**PASSAGE EXTRAIT**
——————————
Lame de fond gréviste dans les musées nationaux

lundi 7 décembre 2009.
 

Le Centre d’art moderne Pompidou en est à son dixième jour de grève. Hier, des assemblées générales se sont déroulées dans de nombreux établissements publics culturels. Le début d’un mouvement profond contre la RGPP.

Ils étaient près de 200 agents hier matin à voter la reconduction de la grève qui, depuis le 23 novembre, paralyse le Centre Pompidou. Depuis hier matin, les agents de Beaubourg ne sont plus seuls. L’assemblée générale qui s’est déroulée sous la Pyramide du Louvre a voté la grève. Orsay. Puis Versailles. Ou encore le musée Rodin, le musée Gustave-Moreau à Paris, le musée du château de Pau et le musée Picasso de Vallauris. Et enfin la Cité nationale de l’histoire de l’immigration. Côté monuments nationaux, la Conciergerie  ? Fermée. Les tours de Notre-Dame  ? Fermées. Les remparts de Carcassonne, ceux d’Aigues-Mortes  ? Sous clés. Et l’Arc de Triomphe  ? Fermé lui aussi.
——————————
**DONNÉES FOURNIES**

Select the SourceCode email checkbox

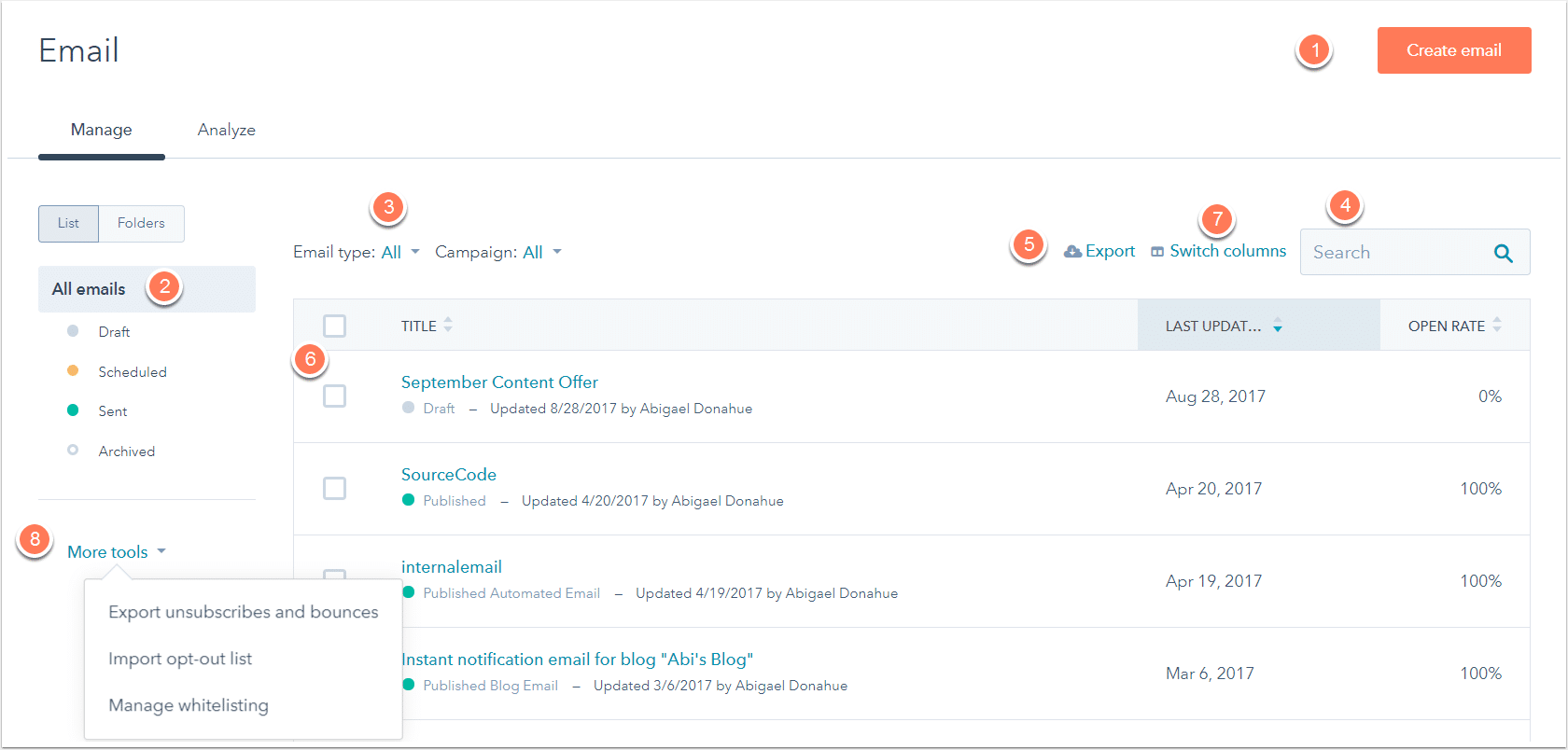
——————————
**EXERCICES**
1. Pouvez-vous traduire en anglais cette phrase de l'article sur la grève dans les musées nationaux : « Hier, des assemblées générales se sont déroulées dans de nombreux établissements publics culturels. » ?
2. D'après l'article sur la grève dans les musées nationaux, depuis quelle date la grève paralyse-t-elle le Centre Pompidou ?
3. Poursuivez l'article sur la grève dans les musées nationaux à partir de sa dernière phrase.

**CORRIGÉ DES EXERCICES**
1. Yesterday, general assemblies took place in many public cultural institutions.

2. Depuis le 23 novembre.

3.
Partout, on dénonce les effets néfastes de la RGPP dont les conséquences concrètes vont se ressentir au 1er janvier 2010. Mais aussi les gels et les coupes budgétaires qui entravent le bon fonctionnement de ces établissements publics. Selon la CGT culture, le nombre total des suppressions d’emplois s’élèverait, d’ici à 2011, à 670  : 415 sur le budget de l’État, 255 sur les budgets des établissements publics. Démonstration à l’appui, ces chiffres inquiètent vivement les personnels qui se sentent trahis par les promesses de Gascon du ministère, qui assurait, il y a peu encore, que jamais, au grand jamais, ils ne toucheraient les établissements publics. Alexandra Kardianou, ingénieur d’études au département des antiquités grecques et étrusques du Louvre, par ailleurs responsable CGT, dénonce « la course aux agents pour ouvrir les salles, les salles fermées par rotation », alors que, dans un même mouvement, « le musée s’apprête à ouvrir le département de l’islam et accueillir entre 14 et 18 expositions temporaires ». Elle constate amèrement que « le Louvre n’est pas intouchable. Mais le Louvre en grève, ça se voit ».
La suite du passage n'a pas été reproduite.